Amado seja Maradona

Amado seja Maradona, assim na terra como no céu. Rogai por nós, frequentadores das arenas pagãs, assim na glória como na derrota. Tens piedade dos devotos da bola, que agora, em lágrimas, neste momento tão doloroso, se quedam inconsoláveis, órfãos de sua canhota imortal e dos dribles inexplicáveis. Dos cebollitas vieste e para as estrelas ascende, ficando para sempre em nossos corações. Que a mano de Dios nos abençoe . Amém.
Não há uma palestra que ministre em que não perguntam se Maradona "foi o maior". Como historiador, digo que é difícil comparar épocas distintas, pelo risco do anacronismo. Prefiro dizer que cada época teve "reis" – Puskas, Di Stefano, Pelé… Nos anos 80, dentro dos gramados, el pibe de oro foi insuperável. Para além de suas jogadas alienígenas, Maradona carrega aspectos outros que não podem ser minimizados. De origem modesta, morador da favela de Villa Florito, baixinho, com traços indígenas, conseguiu ascensão social como o futebol, por vezes, permite. Isso numa sociedade, tal a brasileira, racista, que durante anos escondeu seus componentes negros e celebrou o extermínio dos povos nativos como um "sinal de civilidade".

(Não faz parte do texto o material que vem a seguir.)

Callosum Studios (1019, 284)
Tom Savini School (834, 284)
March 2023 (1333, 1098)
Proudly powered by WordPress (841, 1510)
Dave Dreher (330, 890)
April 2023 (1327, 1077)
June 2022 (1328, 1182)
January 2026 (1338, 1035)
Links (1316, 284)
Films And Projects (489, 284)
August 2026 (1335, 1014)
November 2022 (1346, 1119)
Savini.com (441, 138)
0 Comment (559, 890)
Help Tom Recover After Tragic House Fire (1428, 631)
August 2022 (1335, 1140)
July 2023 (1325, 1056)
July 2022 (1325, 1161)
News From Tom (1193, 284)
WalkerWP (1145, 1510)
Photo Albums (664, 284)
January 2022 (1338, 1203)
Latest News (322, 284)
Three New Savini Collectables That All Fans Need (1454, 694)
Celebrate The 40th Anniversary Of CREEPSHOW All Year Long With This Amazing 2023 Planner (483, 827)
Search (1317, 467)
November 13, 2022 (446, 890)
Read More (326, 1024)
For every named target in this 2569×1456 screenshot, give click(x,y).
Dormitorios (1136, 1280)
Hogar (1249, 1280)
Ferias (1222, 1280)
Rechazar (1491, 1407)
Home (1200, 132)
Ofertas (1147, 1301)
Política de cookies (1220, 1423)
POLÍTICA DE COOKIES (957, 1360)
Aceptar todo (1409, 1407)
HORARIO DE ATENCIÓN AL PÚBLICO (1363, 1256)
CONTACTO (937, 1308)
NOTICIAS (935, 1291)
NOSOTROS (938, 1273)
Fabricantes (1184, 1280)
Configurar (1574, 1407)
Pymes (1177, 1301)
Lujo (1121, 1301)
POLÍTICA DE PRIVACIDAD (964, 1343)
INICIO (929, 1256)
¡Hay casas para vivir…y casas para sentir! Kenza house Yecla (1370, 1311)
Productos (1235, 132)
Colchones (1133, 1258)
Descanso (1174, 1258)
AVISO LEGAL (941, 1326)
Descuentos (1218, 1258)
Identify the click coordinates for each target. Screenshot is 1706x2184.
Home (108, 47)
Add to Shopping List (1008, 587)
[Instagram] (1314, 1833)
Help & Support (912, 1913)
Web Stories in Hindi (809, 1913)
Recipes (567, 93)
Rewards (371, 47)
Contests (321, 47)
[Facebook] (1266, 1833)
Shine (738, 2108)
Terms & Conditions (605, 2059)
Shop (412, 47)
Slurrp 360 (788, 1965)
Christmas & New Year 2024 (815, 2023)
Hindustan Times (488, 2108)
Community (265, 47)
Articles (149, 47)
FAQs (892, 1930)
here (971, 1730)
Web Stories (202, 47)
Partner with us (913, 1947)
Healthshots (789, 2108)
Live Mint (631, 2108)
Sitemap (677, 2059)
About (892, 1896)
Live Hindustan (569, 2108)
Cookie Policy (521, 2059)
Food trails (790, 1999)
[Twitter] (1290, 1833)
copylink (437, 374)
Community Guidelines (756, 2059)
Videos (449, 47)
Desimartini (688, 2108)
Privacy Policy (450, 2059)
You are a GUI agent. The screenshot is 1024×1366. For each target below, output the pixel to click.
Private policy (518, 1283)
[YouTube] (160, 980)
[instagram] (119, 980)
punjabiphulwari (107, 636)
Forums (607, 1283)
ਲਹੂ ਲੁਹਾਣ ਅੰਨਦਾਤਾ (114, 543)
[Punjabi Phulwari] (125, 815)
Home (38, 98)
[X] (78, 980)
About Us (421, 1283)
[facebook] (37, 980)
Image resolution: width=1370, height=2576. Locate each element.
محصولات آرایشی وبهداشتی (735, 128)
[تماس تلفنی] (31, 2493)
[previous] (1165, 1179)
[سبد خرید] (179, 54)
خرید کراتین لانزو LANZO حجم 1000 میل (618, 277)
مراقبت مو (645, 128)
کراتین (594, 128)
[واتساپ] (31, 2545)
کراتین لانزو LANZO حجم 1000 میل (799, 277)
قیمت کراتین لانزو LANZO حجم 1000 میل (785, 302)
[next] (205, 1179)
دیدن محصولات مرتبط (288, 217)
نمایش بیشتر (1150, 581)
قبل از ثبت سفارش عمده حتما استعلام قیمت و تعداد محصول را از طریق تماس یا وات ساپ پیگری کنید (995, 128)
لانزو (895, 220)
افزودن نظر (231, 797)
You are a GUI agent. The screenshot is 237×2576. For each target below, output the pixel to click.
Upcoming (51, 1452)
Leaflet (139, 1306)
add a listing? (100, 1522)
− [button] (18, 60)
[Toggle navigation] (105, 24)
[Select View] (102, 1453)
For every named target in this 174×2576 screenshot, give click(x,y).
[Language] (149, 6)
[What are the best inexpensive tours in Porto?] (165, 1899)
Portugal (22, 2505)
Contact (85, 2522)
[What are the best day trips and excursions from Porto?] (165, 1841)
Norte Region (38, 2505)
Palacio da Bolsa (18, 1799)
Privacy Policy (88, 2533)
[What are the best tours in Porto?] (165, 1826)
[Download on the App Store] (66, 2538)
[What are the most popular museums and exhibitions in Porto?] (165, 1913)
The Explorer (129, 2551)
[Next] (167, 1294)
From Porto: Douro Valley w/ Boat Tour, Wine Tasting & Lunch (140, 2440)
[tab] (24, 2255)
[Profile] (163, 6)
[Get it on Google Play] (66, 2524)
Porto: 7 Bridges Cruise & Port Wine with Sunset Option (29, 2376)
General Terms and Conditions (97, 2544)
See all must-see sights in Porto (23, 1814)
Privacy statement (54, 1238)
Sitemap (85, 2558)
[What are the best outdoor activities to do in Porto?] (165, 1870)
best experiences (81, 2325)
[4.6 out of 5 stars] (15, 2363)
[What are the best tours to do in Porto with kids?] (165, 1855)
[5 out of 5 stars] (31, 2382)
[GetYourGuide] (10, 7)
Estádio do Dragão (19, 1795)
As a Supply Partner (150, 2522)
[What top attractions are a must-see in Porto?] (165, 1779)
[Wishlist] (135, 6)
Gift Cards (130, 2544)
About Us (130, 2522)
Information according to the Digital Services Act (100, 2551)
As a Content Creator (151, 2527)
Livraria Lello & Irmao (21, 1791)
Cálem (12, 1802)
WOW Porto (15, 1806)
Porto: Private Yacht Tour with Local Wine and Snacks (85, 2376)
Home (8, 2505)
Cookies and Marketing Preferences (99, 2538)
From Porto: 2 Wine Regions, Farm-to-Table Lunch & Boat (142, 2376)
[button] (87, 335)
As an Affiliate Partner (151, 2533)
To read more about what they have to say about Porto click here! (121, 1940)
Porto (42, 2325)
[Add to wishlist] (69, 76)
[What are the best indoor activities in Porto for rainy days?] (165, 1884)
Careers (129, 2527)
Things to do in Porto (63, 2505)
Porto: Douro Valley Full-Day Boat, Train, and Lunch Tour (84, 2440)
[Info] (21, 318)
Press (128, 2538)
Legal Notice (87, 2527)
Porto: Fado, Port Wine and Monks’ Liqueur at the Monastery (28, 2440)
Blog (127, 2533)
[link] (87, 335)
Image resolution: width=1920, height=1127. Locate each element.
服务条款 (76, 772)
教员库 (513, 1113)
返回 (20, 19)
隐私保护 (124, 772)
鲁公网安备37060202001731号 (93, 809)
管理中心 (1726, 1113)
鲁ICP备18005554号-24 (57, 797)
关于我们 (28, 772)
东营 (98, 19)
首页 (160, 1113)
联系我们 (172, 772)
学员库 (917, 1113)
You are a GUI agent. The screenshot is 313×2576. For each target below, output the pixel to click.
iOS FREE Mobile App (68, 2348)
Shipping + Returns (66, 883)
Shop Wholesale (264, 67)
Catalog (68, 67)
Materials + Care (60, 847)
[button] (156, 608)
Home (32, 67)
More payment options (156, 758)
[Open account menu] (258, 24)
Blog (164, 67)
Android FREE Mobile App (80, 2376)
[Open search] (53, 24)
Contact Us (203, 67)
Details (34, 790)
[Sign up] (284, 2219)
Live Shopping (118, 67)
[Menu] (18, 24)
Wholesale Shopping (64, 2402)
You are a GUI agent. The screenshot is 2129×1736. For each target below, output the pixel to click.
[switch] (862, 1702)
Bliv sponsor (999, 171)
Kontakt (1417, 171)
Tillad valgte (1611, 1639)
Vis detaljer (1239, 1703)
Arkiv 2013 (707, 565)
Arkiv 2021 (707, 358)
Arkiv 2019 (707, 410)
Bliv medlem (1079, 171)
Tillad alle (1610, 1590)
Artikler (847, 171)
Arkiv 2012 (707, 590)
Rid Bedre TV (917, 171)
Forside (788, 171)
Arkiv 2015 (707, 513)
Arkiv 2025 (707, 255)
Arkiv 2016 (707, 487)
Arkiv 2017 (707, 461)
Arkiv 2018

Mais ainda: Dieguito, ao conquistar a Copa de 86, recuperou o orgulho nacional de uma Argentina há pouco saída de uma ditadura militar sanguinária (30 mil mortos) e de uma guerra com alto custo de vidas. Como se não bastasse a taça do mundo, durante a competição, os argentinos derrotaram aos ingleses, algozes nas Malvinas. A política, ao contrário dos alguns falam (ou desejam), está dentro do esporte. O indiozinho vingou seus compatriotas, com uma "mãozinha" divina e uma das mais sensacionais jogadas da história do esporte bretão, quase uma metáfora das táticas de vida que os fracos usam para derrotar aos poderosos.
Ali, a Argentina, de certo modo, "ganhou" a guerra e recuperou sua alma. E Maradona virou divino, não importando quais deslizes e equívocos apresentasse na trajetória pessoal. Como diz Eduardo Galeano, Maradona foi o mais humano dos deuses. Os custos, porém, foram altos. Por várias vezes tentou ergue-se. E por várias vezes voltou a fraquejar. Talvez por seu um deus de carne, sangue, ossos e lágrimas, Maradona despertasse tanta empatia – e ódio de seus desafetos, por ter se batido contra os cartolas do mundo do futebol (como o brasileiro Havelange) e por haver assumido posicionamentos políticos de esquerda, defendendo Cuba e Venezuela.
Maradona, agora, mais do que nunca, está divinizado, entronizado com a camisa 10 da albicelente, de azul tão infinito quanto a genialidade do craque.
*Airton de Farias é historiador e autor de duas monumentais histórias das Copas do Mundo e das Olimpíadas.